I flashed the BIOS and dont know anything else to do.
Its a plug & play kind of cd drive. I got it to install windows from cd by using the floppy to boot. But I really need to boot from cd.
suggestions?

or anyone have instructions on using win98 boot disk to make hard drive able to read cd for install. I forgot how I did it the first time. :grin:


----------



## Volt-Schwibe (Jan 12, 2003)

this is an external cd drive?

how does it connect?

you probably need the internal cd rom that came with it, because an external cdrom is not seen by the bios as a cd-rom. only the internal cd-rom is seen by the bios as a cd-rom, any external usb cd rom is going to be seen by the bios as a usb device.
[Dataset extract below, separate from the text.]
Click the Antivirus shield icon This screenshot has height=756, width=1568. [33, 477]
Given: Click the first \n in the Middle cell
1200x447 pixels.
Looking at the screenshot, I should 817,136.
now, my inspiron 4000 can't boot from usb, and i'd be amazed if your 3500 can.


----------



## barefootjeremy (Oct 4, 2005)

thanks for quick response!
This is a plug & play floppy/cdrom laptop, IDE(i dont know what type of connection you call it). Its not external in the sense that its not usb or external port. Theres a internal port that you can either plug a floppy or cd drive. 
picture: http://www.micon.com/store/productinfo.asp?SKU=059151

im pretty sure its the only cdrom you can get for this old one. besides external.
Ive read ppl using same model using linux live cds...


----------



## Volt-Schwibe (Jan 12, 2003)

ok, that is the same one as mine uses.

are sure the windows disc you have is bootable?

try booting with it on another machine.


----------



## barefootjeremy (Oct 4, 2005)

Yes Im 100% sure any bootable cd doesnt work. However, Last night I decided to hook the laptop hd to my desktop and copy the win98 files for installation. 

just for kicks I reformated c: /s (the 3rd time), but this time from my desktop and not a floppy. 
Then cp the win98 files to it.
Put the hard drive back in along with the cd, and !!!! It booted from cd!

the ONLY thing I did different was format the hard drive while connected to a desktop. I didnt even have to run setup from the hard drive files I copied over. 

I cant believe that would be the solution though. But im happy it works now! :4-dontkno


----------



## Volt-Schwibe (Jan 12, 2003)

putting it in a desktop computer was going to be my next suggestion, but i wasn't expecting it to be able to boot from cd afterwards like that, i was expecting you would have to install from the copied files.

good thing you got it working though


----------